[Collected data entries]

§ §

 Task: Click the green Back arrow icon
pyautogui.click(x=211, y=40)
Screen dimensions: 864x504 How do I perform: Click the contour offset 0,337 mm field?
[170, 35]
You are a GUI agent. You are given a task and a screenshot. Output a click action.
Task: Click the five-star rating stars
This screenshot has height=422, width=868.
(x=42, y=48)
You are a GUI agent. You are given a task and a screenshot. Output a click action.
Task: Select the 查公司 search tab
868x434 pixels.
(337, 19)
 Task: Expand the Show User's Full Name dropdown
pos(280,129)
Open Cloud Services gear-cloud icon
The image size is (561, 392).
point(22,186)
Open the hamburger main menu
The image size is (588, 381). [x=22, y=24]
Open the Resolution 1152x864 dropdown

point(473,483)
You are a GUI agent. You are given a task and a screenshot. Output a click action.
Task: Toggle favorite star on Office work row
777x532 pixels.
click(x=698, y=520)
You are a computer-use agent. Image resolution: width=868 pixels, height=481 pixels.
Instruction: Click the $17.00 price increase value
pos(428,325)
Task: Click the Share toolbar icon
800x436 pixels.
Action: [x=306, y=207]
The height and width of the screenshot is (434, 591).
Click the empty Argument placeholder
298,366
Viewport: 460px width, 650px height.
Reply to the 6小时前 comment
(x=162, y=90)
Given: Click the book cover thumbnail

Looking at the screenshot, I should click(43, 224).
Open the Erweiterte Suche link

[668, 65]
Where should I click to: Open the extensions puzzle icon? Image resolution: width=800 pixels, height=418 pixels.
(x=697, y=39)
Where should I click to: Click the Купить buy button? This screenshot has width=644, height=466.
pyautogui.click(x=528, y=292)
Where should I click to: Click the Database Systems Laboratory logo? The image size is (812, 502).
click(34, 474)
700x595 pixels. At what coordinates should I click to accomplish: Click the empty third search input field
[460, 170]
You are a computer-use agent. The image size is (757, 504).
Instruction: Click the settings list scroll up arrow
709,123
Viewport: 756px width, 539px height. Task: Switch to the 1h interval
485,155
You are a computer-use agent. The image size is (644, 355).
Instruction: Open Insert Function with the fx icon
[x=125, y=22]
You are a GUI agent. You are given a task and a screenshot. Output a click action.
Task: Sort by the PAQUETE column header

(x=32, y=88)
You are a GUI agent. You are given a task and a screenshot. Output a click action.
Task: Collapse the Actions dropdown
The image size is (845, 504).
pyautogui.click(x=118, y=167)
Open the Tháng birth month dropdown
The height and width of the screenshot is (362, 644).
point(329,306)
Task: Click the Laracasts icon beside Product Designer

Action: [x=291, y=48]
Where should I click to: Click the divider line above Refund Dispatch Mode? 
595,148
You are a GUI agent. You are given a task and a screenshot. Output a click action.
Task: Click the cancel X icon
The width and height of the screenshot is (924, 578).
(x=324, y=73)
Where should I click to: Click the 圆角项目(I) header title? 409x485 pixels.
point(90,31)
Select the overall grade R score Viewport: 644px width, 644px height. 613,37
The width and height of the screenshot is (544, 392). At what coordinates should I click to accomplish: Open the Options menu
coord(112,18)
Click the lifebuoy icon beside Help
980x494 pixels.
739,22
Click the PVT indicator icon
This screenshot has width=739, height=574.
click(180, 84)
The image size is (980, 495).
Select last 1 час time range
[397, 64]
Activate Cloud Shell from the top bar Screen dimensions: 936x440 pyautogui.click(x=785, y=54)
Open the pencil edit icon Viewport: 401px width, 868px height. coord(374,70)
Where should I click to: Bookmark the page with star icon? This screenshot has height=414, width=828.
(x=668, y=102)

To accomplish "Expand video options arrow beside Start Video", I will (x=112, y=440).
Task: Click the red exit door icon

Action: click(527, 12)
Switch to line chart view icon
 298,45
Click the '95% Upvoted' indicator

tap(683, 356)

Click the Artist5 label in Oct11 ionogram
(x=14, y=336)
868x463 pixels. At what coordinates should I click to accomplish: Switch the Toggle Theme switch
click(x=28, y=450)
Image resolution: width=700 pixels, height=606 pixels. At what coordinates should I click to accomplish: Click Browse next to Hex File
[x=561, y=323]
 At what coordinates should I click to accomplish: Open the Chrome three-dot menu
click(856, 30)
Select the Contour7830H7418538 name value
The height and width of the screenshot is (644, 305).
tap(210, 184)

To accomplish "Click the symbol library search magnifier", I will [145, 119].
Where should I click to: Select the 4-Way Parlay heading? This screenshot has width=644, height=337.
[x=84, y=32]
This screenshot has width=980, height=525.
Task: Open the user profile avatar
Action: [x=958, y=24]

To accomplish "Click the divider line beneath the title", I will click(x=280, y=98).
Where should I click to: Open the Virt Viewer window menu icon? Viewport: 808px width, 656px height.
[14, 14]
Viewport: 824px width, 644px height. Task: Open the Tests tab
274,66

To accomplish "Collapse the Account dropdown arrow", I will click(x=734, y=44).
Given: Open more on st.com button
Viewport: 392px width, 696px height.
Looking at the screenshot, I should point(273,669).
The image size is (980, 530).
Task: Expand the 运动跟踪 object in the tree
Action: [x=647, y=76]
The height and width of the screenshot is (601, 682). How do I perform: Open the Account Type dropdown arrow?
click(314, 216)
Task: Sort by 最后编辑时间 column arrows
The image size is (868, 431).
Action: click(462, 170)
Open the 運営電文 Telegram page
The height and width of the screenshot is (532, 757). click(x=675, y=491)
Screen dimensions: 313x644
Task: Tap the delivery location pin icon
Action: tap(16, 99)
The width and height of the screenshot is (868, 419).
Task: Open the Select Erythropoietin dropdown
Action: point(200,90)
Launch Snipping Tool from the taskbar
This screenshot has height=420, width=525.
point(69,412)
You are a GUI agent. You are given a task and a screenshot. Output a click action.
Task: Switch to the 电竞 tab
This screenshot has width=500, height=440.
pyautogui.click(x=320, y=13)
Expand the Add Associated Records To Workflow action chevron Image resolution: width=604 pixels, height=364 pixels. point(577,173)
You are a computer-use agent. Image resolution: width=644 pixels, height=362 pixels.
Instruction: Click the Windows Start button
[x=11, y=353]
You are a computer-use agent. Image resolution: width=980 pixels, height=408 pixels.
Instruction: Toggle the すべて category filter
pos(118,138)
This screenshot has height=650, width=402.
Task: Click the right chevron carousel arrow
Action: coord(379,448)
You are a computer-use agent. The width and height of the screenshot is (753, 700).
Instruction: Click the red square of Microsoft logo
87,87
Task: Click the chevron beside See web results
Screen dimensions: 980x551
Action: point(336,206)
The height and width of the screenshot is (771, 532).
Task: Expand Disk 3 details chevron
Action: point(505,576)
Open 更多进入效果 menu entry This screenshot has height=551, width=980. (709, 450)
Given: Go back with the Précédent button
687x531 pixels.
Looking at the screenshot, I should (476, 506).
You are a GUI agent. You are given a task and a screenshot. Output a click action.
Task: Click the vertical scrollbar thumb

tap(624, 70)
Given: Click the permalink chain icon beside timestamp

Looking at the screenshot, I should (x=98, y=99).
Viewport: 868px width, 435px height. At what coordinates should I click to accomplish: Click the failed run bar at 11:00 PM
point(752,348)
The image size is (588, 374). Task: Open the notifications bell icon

§ §

• Your objective
Please repeat the data above verbatim, all of it.

• Expected answer
 Task: Click the green Back arrow icon
pyautogui.click(x=211, y=40)
Screen dimensions: 864x504 How do I perform: Click the contour offset 0,337 mm field?
[170, 35]
You are a GUI agent. You are given a task and a screenshot. Output a click action.
Task: Click the five-star rating stars
This screenshot has height=422, width=868.
(x=42, y=48)
You are a GUI agent. You are given a task and a screenshot. Output a click action.
Task: Select the 查公司 search tab
868x434 pixels.
(337, 19)
 Task: Expand the Show User's Full Name dropdown
pos(280,129)
Open Cloud Services gear-cloud icon
The image size is (561, 392).
point(22,186)
Open the hamburger main menu
The image size is (588, 381). [x=22, y=24]
Open the Resolution 1152x864 dropdown

point(473,483)
You are a GUI agent. You are given a task and a screenshot. Output a click action.
Task: Toggle favorite star on Office work row
777x532 pixels.
click(x=698, y=520)
You are a computer-use agent. Image resolution: width=868 pixels, height=481 pixels.
Instruction: Click the $17.00 price increase value
pos(428,325)
Task: Click the Share toolbar icon
800x436 pixels.
Action: [x=306, y=207]
The height and width of the screenshot is (434, 591).
Click the empty Argument placeholder
298,366
Viewport: 460px width, 650px height.
Reply to the 6小时前 comment
(x=162, y=90)
Given: Click the book cover thumbnail

Looking at the screenshot, I should click(43, 224).
Open the Erweiterte Suche link

[668, 65]
Where should I click to: Open the extensions puzzle icon? Image resolution: width=800 pixels, height=418 pixels.
(x=697, y=39)
Where should I click to: Click the Купить buy button? This screenshot has width=644, height=466.
pyautogui.click(x=528, y=292)
Where should I click to: Click the Database Systems Laboratory logo? The image size is (812, 502).
click(34, 474)
700x595 pixels. At what coordinates should I click to accomplish: Click the empty third search input field
[460, 170]
You are a computer-use agent. The image size is (757, 504).
Instruction: Click the settings list scroll up arrow
709,123
Viewport: 756px width, 539px height. Task: Switch to the 1h interval
485,155
You are a computer-use agent. The image size is (644, 355).
Instruction: Open Insert Function with the fx icon
[x=125, y=22]
You are a GUI agent. You are given a task and a screenshot. Output a click action.
Task: Sort by the PAQUETE column header

(x=32, y=88)
You are a GUI agent. You are given a task and a screenshot. Output a click action.
Task: Collapse the Actions dropdown
The image size is (845, 504).
pyautogui.click(x=118, y=167)
Open the Tháng birth month dropdown
The height and width of the screenshot is (362, 644).
point(329,306)
Task: Click the Laracasts icon beside Product Designer

Action: [x=291, y=48]
Where should I click to: Click the divider line above Refund Dispatch Mode? 
595,148
You are a GUI agent. You are given a task and a screenshot. Output a click action.
Task: Click the cancel X icon
The width and height of the screenshot is (924, 578).
(x=324, y=73)
Where should I click to: Click the 圆角项目(I) header title? 409x485 pixels.
point(90,31)
Select the overall grade R score Viewport: 644px width, 644px height. 613,37
The width and height of the screenshot is (544, 392). At what coordinates should I click to accomplish: Open the Options menu
coord(112,18)
Click the lifebuoy icon beside Help
980x494 pixels.
739,22
Click the PVT indicator icon
This screenshot has width=739, height=574.
click(180, 84)
The image size is (980, 495).
Select last 1 час time range
[397, 64]
Activate Cloud Shell from the top bar Screen dimensions: 936x440 pyautogui.click(x=785, y=54)
Open the pencil edit icon Viewport: 401px width, 868px height. coord(374,70)
Where should I click to: Bookmark the page with star icon? This screenshot has height=414, width=828.
(x=668, y=102)

To accomplish "Expand video options arrow beside Start Video", I will (x=112, y=440).
Task: Click the red exit door icon

Action: click(527, 12)
Switch to line chart view icon
 298,45
Click the '95% Upvoted' indicator

tap(683, 356)

Click the Artist5 label in Oct11 ionogram
(x=14, y=336)
868x463 pixels. At what coordinates should I click to accomplish: Switch the Toggle Theme switch
click(x=28, y=450)
Image resolution: width=700 pixels, height=606 pixels. At what coordinates should I click to accomplish: Click Browse next to Hex File
[x=561, y=323]
 At what coordinates should I click to accomplish: Open the Chrome three-dot menu
click(856, 30)
Select the Contour7830H7418538 name value
The height and width of the screenshot is (644, 305).
tap(210, 184)

To accomplish "Click the symbol library search magnifier", I will [145, 119].
Where should I click to: Select the 4-Way Parlay heading? This screenshot has width=644, height=337.
[x=84, y=32]
This screenshot has width=980, height=525.
Task: Open the user profile avatar
Action: [x=958, y=24]

To accomplish "Click the divider line beneath the title", I will click(x=280, y=98).
Where should I click to: Open the Virt Viewer window menu icon? Viewport: 808px width, 656px height.
[14, 14]
Viewport: 824px width, 644px height. Task: Open the Tests tab
274,66

To accomplish "Collapse the Account dropdown arrow", I will click(x=734, y=44).
Given: Open more on st.com button
Viewport: 392px width, 696px height.
Looking at the screenshot, I should point(273,669).
The image size is (980, 530).
Task: Expand the 运动跟踪 object in the tree
Action: [x=647, y=76]
The height and width of the screenshot is (601, 682). How do I perform: Open the Account Type dropdown arrow?
click(314, 216)
Task: Sort by 最后编辑时间 column arrows
The image size is (868, 431).
Action: click(462, 170)
Open the 運営電文 Telegram page
The height and width of the screenshot is (532, 757). click(x=675, y=491)
Screen dimensions: 313x644
Task: Tap the delivery location pin icon
Action: tap(16, 99)
The width and height of the screenshot is (868, 419).
Task: Open the Select Erythropoietin dropdown
Action: point(200,90)
Launch Snipping Tool from the taskbar
This screenshot has height=420, width=525.
point(69,412)
You are a GUI agent. You are given a task and a screenshot. Output a click action.
Task: Switch to the 电竞 tab
This screenshot has width=500, height=440.
pyautogui.click(x=320, y=13)
Expand the Add Associated Records To Workflow action chevron Image resolution: width=604 pixels, height=364 pixels. point(577,173)
You are a computer-use agent. Image resolution: width=644 pixels, height=362 pixels.
Instruction: Click the Windows Start button
[x=11, y=353]
You are a computer-use agent. Image resolution: width=980 pixels, height=408 pixels.
Instruction: Toggle the すべて category filter
pos(118,138)
This screenshot has height=650, width=402.
Task: Click the right chevron carousel arrow
Action: coord(379,448)
You are a computer-use agent. The width and height of the screenshot is (753, 700).
Instruction: Click the red square of Microsoft logo
87,87
Task: Click the chevron beside See web results
Screen dimensions: 980x551
Action: point(336,206)
The height and width of the screenshot is (771, 532).
Task: Expand Disk 3 details chevron
Action: point(505,576)
Open 更多进入效果 menu entry This screenshot has height=551, width=980. (709, 450)
Given: Go back with the Précédent button
687x531 pixels.
Looking at the screenshot, I should (476, 506).
You are a GUI agent. You are given a task and a screenshot. Output a click action.
Task: Click the vertical scrollbar thumb

tap(624, 70)
Given: Click the permalink chain icon beside timestamp

Looking at the screenshot, I should (x=98, y=99).
Viewport: 868px width, 435px height. At what coordinates should I click to accomplish: Click the failed run bar at 11:00 PM
point(752,348)
The image size is (588, 374). Task: Open the notifications bell icon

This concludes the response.